→ **To do**
Quote word for word everything in the entries below, from the line containing "Open the Accounts" down to the line containing "pos(1003,642)", with both of those lines included.

'''

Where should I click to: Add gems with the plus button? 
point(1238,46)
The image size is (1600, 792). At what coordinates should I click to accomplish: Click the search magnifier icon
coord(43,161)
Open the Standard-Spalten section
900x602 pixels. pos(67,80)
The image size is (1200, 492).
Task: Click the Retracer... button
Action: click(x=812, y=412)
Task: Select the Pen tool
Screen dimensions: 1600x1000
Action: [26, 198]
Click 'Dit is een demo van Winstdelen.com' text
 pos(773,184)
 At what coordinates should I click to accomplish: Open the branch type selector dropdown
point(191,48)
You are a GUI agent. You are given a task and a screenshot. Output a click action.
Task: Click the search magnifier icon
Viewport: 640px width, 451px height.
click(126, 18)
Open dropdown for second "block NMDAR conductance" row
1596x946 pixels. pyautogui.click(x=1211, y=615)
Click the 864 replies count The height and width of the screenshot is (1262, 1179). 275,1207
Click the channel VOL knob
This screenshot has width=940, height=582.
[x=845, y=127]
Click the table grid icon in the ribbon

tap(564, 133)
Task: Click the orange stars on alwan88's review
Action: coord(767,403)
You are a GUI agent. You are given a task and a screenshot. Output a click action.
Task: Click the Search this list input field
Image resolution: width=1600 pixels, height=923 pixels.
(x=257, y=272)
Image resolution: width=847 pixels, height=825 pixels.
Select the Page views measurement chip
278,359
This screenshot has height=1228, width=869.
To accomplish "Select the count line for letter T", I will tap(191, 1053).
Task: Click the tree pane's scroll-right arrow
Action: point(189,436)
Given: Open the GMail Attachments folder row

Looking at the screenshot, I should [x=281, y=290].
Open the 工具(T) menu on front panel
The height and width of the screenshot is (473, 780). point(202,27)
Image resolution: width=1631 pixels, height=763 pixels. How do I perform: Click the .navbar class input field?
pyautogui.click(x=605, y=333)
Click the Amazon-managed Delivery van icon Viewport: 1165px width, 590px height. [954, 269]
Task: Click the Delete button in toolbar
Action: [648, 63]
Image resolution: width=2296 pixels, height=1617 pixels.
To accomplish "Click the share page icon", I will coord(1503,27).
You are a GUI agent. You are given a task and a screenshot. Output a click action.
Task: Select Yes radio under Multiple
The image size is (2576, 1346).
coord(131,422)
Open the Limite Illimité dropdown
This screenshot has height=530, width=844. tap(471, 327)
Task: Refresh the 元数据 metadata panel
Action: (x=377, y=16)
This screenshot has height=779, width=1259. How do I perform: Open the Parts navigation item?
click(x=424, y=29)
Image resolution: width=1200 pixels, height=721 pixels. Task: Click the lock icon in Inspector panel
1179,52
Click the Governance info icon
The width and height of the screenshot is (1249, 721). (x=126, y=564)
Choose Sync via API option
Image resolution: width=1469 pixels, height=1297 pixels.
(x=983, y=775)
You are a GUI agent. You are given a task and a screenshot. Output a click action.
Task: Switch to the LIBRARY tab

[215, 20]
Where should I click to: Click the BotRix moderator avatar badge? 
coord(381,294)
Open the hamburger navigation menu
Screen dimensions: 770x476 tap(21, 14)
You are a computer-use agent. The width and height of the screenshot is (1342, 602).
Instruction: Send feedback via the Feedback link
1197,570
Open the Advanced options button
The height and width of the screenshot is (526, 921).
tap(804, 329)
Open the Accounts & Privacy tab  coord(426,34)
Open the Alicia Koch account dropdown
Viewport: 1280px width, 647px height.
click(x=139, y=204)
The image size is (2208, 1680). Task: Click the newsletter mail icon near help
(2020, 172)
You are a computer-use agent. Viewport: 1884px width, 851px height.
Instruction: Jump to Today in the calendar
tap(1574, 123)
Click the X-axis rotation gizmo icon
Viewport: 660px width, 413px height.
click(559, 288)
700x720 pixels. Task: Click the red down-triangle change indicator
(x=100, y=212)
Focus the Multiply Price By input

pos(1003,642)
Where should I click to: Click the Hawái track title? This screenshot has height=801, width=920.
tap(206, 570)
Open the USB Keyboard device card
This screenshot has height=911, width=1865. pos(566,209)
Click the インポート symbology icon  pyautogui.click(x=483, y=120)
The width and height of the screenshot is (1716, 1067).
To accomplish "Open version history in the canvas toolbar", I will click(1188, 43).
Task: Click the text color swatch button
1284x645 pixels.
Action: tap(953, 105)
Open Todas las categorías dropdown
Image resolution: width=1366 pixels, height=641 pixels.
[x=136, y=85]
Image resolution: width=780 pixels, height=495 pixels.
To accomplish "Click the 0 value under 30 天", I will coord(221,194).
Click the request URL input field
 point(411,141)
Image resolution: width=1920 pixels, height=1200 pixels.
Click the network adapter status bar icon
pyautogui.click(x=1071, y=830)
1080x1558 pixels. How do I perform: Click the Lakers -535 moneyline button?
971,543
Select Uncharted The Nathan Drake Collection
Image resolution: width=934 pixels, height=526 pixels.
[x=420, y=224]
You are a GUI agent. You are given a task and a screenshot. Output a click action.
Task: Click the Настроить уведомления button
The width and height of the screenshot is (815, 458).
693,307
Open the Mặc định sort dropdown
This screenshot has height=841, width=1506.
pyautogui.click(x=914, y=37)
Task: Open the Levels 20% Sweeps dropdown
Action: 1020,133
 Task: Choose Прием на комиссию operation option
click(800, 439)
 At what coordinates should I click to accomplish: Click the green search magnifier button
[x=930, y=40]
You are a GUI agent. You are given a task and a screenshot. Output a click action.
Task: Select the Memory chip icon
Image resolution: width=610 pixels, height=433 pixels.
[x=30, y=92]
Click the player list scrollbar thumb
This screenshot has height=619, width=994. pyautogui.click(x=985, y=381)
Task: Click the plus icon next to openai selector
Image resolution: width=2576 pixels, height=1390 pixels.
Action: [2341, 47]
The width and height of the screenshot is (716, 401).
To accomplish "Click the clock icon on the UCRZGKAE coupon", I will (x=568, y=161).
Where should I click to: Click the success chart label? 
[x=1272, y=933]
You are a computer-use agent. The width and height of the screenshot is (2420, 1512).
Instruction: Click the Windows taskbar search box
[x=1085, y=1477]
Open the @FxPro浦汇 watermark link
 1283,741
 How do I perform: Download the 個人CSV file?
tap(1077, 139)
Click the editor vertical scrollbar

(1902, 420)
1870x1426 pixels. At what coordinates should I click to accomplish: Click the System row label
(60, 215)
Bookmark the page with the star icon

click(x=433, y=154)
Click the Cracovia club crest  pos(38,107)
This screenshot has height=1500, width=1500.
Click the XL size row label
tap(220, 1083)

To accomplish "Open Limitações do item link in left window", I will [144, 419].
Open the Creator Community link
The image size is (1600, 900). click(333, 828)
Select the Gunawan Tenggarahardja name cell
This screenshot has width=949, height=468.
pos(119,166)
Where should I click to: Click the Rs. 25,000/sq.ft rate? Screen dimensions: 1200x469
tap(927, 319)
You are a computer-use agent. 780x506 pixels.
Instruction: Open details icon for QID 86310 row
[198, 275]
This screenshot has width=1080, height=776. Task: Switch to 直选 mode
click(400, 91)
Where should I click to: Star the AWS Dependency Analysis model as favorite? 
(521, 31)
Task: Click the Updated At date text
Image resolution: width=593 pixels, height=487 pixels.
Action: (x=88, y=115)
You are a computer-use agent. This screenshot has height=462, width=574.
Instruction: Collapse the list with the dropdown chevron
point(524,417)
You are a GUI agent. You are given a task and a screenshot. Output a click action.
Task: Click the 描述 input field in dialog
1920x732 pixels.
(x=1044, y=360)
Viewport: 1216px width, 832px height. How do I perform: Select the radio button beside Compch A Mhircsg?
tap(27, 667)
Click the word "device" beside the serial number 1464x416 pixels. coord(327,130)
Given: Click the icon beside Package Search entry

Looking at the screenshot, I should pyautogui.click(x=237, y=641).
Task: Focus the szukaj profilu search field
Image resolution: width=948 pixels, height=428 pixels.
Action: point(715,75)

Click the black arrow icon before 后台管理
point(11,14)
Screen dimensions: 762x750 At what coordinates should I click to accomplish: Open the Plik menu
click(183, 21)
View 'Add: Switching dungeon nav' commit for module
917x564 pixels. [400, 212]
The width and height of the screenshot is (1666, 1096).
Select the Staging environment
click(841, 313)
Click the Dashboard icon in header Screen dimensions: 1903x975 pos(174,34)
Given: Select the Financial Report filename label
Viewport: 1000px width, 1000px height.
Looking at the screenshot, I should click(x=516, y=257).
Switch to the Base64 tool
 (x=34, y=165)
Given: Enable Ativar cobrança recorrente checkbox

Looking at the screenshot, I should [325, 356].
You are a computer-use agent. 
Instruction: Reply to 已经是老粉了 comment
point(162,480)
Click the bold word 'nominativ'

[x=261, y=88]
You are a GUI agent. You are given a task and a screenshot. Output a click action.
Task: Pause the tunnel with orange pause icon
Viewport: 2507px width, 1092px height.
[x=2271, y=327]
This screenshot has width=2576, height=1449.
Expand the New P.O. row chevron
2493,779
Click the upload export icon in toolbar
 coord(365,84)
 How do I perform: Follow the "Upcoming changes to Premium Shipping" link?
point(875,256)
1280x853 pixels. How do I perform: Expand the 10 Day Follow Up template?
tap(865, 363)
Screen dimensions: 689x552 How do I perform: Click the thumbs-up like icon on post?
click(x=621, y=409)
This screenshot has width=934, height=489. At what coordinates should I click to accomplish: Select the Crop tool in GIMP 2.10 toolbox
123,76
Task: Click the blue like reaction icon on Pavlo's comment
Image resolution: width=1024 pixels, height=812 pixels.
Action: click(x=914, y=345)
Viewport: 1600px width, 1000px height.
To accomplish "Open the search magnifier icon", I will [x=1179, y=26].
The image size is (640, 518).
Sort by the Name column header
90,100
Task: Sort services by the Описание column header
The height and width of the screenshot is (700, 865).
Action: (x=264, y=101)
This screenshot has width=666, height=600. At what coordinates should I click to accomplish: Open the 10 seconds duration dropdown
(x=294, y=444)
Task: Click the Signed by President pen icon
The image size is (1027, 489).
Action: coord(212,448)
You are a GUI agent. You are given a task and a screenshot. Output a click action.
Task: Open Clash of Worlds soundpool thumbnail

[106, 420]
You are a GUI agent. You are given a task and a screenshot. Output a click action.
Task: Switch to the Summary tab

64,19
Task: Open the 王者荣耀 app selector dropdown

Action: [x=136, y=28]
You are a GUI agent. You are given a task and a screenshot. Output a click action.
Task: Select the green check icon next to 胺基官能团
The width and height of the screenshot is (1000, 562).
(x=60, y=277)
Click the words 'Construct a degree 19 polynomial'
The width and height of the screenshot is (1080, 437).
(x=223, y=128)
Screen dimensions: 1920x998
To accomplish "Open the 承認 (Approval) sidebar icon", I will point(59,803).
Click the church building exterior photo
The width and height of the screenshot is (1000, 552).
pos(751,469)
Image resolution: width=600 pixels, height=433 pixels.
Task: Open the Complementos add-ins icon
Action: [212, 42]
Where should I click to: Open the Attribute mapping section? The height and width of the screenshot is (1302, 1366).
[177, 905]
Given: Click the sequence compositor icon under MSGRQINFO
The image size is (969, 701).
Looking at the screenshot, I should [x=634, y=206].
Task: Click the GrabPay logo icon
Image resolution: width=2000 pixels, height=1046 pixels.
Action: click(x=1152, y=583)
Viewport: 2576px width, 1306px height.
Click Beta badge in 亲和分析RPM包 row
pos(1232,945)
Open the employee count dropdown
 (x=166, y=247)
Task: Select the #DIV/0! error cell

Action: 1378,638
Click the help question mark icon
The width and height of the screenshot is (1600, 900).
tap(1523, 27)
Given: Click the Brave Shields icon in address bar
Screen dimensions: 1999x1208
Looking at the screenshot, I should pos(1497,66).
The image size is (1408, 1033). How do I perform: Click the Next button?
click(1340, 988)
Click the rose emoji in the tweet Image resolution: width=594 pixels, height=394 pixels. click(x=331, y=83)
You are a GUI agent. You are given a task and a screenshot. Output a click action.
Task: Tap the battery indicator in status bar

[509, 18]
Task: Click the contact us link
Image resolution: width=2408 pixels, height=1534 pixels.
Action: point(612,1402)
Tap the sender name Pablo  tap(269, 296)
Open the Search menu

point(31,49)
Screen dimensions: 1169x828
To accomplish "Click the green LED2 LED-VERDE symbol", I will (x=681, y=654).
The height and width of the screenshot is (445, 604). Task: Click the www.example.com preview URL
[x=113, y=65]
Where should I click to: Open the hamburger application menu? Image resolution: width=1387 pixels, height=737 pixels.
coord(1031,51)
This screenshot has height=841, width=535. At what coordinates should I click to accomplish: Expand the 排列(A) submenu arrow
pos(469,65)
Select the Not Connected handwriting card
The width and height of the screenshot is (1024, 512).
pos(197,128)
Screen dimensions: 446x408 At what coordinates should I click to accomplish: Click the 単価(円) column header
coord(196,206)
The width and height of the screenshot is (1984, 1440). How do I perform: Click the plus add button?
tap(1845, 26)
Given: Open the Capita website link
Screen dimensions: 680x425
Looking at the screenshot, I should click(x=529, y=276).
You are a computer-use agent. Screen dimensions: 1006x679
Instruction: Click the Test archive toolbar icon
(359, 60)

'''

→ **Exercise response**
Open the Accounts & Privacy tab  coord(426,34)
Open the Alicia Koch account dropdown
Viewport: 1280px width, 647px height.
click(x=139, y=204)
The image size is (2208, 1680). Task: Click the newsletter mail icon near help
(2020, 172)
You are a computer-use agent. Viewport: 1884px width, 851px height.
Instruction: Jump to Today in the calendar
tap(1574, 123)
Click the X-axis rotation gizmo icon
Viewport: 660px width, 413px height.
click(559, 288)
700x720 pixels. Task: Click the red down-triangle change indicator
(x=100, y=212)
Focus the Multiply Price By input

pos(1003,642)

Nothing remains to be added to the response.